Each entry is to be repeated word for word, and the images are to be dropped.
EXERCISE INPUTS START
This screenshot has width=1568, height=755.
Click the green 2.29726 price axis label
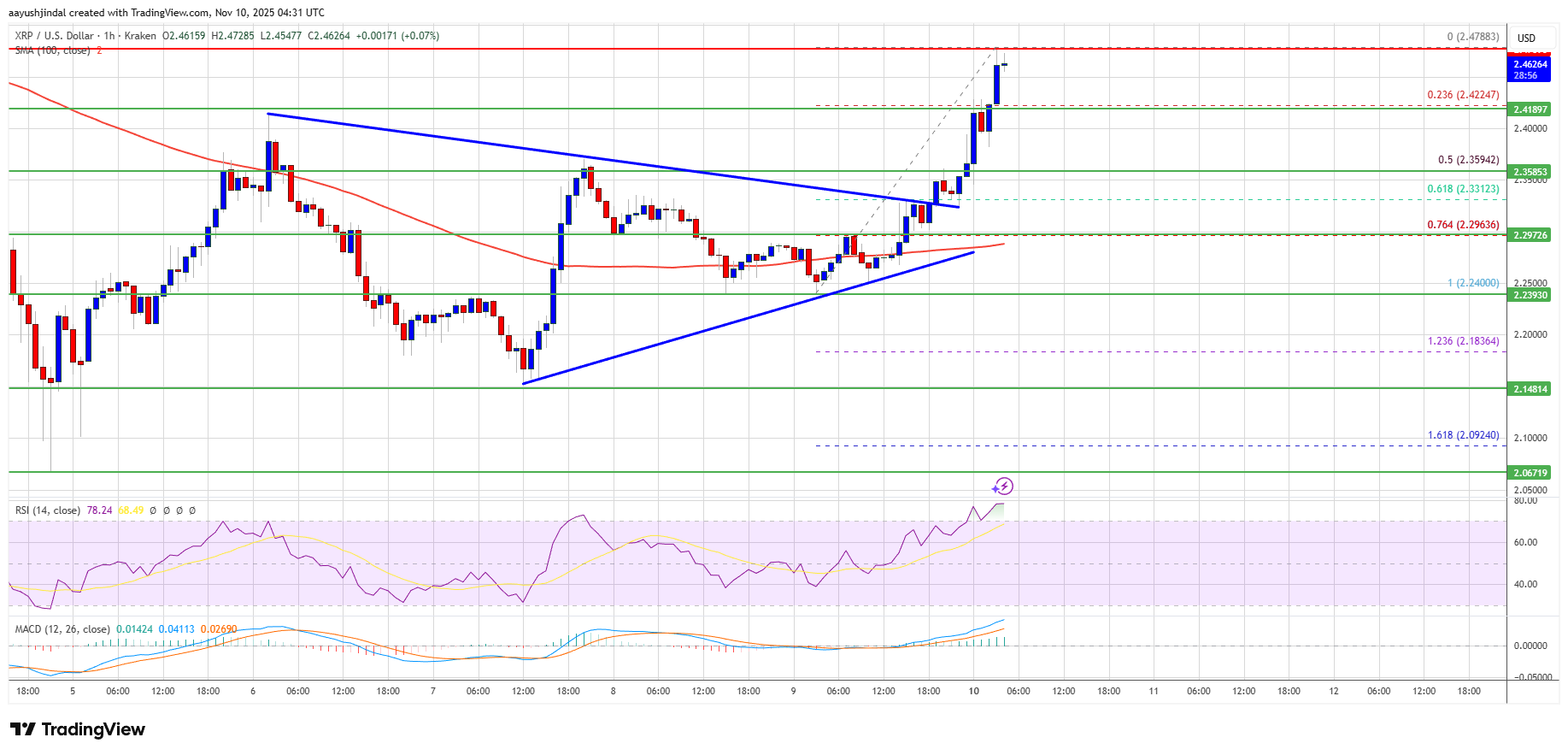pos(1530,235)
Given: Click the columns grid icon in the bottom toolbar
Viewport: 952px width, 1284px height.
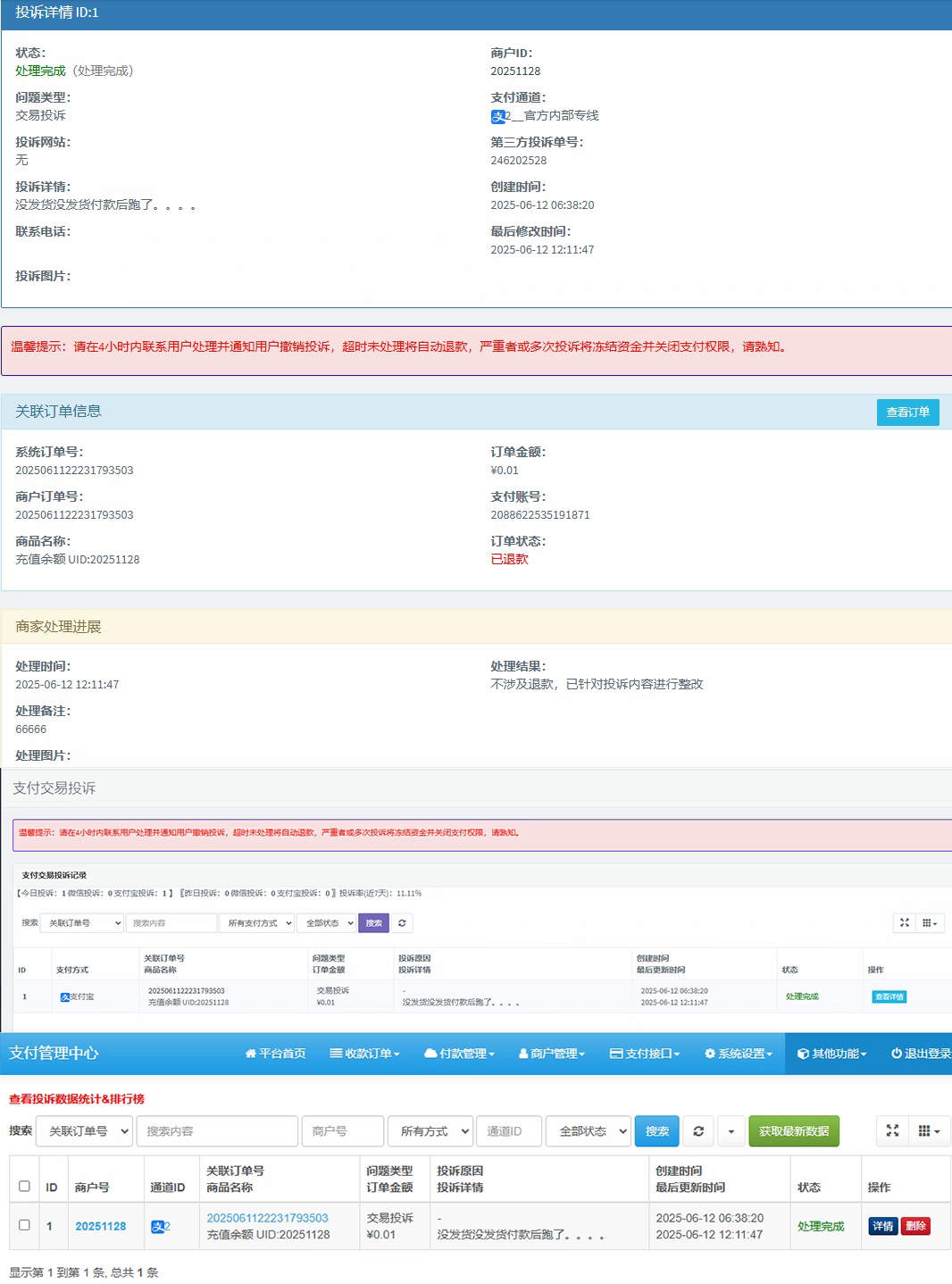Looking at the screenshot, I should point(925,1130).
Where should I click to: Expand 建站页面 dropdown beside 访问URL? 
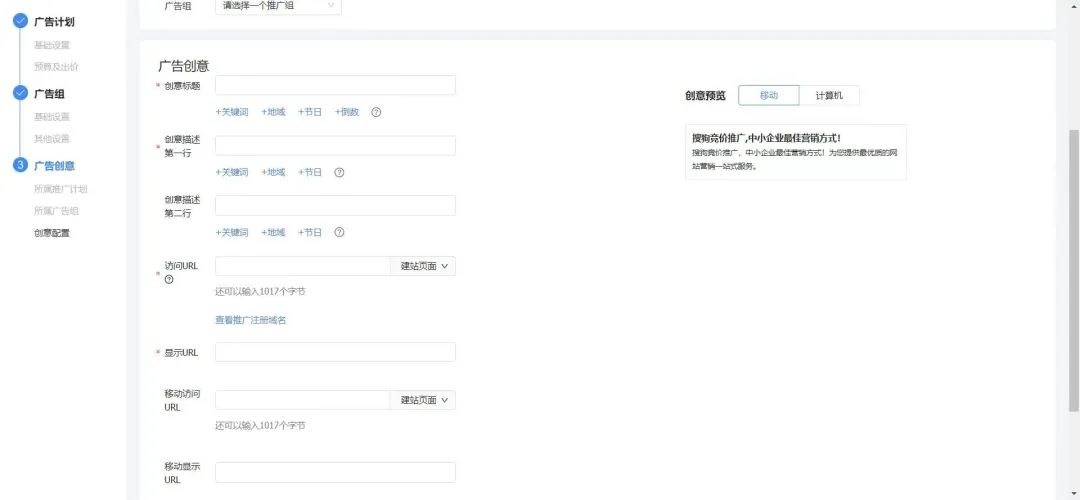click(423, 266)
EXERCISE INPUTS END
OUTPUT OF THE EXERCISE:
This screenshot has width=1568, height=755.
Click the green 2.29726 price axis label
pos(1530,235)
Given: Click the columns grid icon in the bottom toolbar
Viewport: 952px width, 1284px height.
Looking at the screenshot, I should point(925,1130).
Where should I click to: Expand 建站页面 dropdown beside 访问URL? 
click(423, 266)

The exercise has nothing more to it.